Write out only the stretch of the material from the line containing "You are a computer-use" through the line containing "Action: click(x=58, y=219)", substituting "Data Flow" for "Excel Source" and leaving everything else unchanged.

▸ **DATA FOR THE TASK**:
_ _ _ _ _

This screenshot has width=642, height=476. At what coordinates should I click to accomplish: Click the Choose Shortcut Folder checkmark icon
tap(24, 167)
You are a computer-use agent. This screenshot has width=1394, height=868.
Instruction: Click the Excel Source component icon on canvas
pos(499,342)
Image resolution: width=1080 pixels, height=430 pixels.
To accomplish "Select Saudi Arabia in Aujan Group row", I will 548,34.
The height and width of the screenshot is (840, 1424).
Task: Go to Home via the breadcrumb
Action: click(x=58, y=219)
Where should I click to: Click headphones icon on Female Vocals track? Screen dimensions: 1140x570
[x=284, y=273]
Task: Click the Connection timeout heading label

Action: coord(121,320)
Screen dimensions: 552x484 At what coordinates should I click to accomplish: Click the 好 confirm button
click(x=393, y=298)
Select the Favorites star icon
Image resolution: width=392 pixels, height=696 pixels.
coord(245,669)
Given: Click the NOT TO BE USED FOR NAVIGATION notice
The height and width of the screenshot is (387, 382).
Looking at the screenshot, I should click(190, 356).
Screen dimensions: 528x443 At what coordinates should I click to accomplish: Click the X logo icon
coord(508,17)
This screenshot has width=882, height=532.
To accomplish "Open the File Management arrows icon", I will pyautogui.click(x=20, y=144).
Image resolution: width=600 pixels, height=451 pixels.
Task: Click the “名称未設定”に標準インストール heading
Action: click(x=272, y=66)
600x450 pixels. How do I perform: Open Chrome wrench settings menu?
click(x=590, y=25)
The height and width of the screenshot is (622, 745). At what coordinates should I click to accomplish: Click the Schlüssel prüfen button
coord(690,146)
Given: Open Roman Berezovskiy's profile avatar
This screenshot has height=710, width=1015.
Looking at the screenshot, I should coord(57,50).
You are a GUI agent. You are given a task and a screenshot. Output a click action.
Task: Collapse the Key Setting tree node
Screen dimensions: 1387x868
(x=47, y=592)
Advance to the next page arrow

_ _ _ _ _

▸ **TASK OUTPUT**:
You are a computer-use agent. This screenshot has width=1394, height=868.
Instruction: Click the Data Flow component icon on canvas
pos(499,342)
Image resolution: width=1080 pixels, height=430 pixels.
To accomplish "Select Saudi Arabia in Aujan Group row", I will 548,34.
The height and width of the screenshot is (840, 1424).
Task: Go to Home via the breadcrumb
Action: click(x=58, y=219)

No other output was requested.